The flow cytometry detection method comprises the following steps: cell samples obtained after 21 days of culture in peripheral blood mononuclear cells isolated on the same day as in example 1 were taken at 6X106 cells/tube and washed 1 time with PBS. Adding flow detection antibodies respectively for double-labeled flow phenotype detection: FITC-labeled murine anti-human CD4 antibody and APC-labeled murine anti-human CD56 antibody; after waiting for 20 minutes at room temperature, the cells were washed 1 time with PBS and analyzed by flow cytometry.
The results are shown in FIG. 3, after 21 days of induction culture, CD4+ CD56+ and CIK/NK/NKT group immune cells increased from about 11.7% on day 0 (FIG. 3CD 4A), and after 21 days of culture, CD4+ CD56+ and CIK/NK/NKT group immune cells increased to 87% (FIG. 3CD 4B).

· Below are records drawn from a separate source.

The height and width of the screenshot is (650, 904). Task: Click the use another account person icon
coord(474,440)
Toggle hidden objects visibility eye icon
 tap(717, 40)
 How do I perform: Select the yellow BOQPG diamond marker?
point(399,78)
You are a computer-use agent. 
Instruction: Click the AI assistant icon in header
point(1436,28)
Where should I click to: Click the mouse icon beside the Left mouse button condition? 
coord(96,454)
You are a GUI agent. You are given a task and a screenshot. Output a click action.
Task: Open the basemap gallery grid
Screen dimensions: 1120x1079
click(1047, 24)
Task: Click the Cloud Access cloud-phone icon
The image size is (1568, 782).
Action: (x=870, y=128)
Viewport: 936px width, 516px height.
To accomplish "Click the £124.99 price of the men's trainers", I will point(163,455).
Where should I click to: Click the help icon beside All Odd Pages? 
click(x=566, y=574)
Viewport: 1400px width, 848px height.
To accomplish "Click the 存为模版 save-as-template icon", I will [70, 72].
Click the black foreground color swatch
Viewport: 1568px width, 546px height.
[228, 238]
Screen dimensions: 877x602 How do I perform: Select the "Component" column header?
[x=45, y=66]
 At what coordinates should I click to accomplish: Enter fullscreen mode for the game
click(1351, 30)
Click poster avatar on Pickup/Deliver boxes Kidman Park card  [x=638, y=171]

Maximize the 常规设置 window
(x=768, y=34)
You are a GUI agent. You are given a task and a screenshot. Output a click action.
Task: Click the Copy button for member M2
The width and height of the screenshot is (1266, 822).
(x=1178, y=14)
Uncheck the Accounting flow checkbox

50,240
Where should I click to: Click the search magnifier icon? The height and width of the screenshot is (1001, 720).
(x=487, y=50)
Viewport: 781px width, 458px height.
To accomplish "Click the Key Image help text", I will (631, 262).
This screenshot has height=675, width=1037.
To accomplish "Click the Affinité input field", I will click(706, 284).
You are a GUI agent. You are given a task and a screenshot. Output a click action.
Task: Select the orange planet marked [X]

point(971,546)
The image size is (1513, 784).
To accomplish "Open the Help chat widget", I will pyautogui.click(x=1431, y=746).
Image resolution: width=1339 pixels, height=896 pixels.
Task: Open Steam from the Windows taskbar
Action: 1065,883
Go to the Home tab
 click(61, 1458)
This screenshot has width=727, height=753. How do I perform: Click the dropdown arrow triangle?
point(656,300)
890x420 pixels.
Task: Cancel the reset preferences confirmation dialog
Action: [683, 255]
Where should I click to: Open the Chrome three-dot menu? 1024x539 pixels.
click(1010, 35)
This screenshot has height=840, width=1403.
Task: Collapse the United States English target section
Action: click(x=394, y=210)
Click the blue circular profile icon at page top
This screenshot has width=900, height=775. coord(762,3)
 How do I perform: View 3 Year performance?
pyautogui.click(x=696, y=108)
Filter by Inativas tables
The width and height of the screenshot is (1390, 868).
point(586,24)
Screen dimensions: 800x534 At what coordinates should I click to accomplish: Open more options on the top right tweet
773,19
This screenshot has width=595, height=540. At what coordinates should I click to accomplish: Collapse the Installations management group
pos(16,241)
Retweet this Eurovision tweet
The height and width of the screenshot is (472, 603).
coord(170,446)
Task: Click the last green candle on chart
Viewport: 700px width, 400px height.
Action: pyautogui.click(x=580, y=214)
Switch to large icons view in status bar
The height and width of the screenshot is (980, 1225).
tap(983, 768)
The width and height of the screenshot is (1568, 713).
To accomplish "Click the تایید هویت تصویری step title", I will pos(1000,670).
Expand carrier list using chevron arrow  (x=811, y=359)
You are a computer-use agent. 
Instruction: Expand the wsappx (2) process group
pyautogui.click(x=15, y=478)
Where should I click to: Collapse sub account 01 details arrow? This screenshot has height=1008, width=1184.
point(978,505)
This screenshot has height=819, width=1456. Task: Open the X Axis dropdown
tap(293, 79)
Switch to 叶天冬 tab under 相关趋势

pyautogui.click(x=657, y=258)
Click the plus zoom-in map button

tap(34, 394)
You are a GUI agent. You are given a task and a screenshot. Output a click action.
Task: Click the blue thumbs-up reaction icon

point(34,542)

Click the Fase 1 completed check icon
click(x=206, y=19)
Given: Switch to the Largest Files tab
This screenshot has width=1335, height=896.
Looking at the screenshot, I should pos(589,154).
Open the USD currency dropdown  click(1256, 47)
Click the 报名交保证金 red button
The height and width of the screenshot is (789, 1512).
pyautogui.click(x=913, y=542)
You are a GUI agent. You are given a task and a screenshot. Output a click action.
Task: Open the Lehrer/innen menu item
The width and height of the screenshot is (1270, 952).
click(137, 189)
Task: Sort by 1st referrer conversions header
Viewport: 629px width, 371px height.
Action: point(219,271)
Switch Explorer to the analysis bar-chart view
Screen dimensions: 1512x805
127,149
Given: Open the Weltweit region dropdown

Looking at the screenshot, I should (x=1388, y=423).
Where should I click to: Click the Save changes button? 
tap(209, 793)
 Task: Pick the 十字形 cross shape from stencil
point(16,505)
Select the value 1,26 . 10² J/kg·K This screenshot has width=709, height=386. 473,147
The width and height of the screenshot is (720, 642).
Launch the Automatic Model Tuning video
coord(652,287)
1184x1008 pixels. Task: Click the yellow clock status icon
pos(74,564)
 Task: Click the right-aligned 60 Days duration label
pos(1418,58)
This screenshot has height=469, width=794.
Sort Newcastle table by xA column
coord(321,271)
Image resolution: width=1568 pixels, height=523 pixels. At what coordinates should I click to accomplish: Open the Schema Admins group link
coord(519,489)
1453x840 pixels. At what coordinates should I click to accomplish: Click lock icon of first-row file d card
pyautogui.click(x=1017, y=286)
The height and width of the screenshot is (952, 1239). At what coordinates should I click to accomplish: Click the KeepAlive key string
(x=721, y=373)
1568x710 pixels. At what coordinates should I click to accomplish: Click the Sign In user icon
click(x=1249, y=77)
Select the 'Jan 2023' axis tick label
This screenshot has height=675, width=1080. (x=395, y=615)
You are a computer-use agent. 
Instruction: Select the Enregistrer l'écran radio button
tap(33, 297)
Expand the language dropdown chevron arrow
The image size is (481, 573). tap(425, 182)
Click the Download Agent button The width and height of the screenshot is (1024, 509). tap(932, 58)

Example cell killing Activity assay
Taking K562 human chronic myelogenous leukemia cells in logarithmic growth phase as target cells, proportioning the cell density to be 7x105 cells/ml, and laying 0.1ml in each hole of a 48-hole culture plate. The CD4 immune cell populations on day 14 and day 21 obtained in example 6 of the present invention were taken, adjusted to densities of 2X 106/ml, 8X 106/ml, 1.6X 107/ml, and 3.2X 107/ml, and added to 48-well culture plates at 0.1ml per well so that the effective-to-target ratios were 1:1, 5:1, 10:1, and 20:1, and each set was provided with three duplicate wells in the following manner:
blank group (a): AIM-V-DMEM (0.2ml)
(B) The method comprises the following steps CD4 immune cell population (0.1ml) + AIM-V-DMEM (0.1ml)
Control group (C): k562(0.1ml) + AIM-V-DEEM (0.1ml)
Experimental group (D): k562(0.1ml) + CD4 immune cell population (0.1ml)
After the inoculated cells are CO-cultured for 48 hours at 37 ℃ under the condition of 5% CO2, 20 microliters of CCK-8 reagent is added into each hole, the mixture is shaken up, the cells are continuously cultured for 5 hours at 37 ℃ under the condition of 5% CO2, and the absorbance is measured at the wavelength of 450nm by an enzyme-labeling instrument.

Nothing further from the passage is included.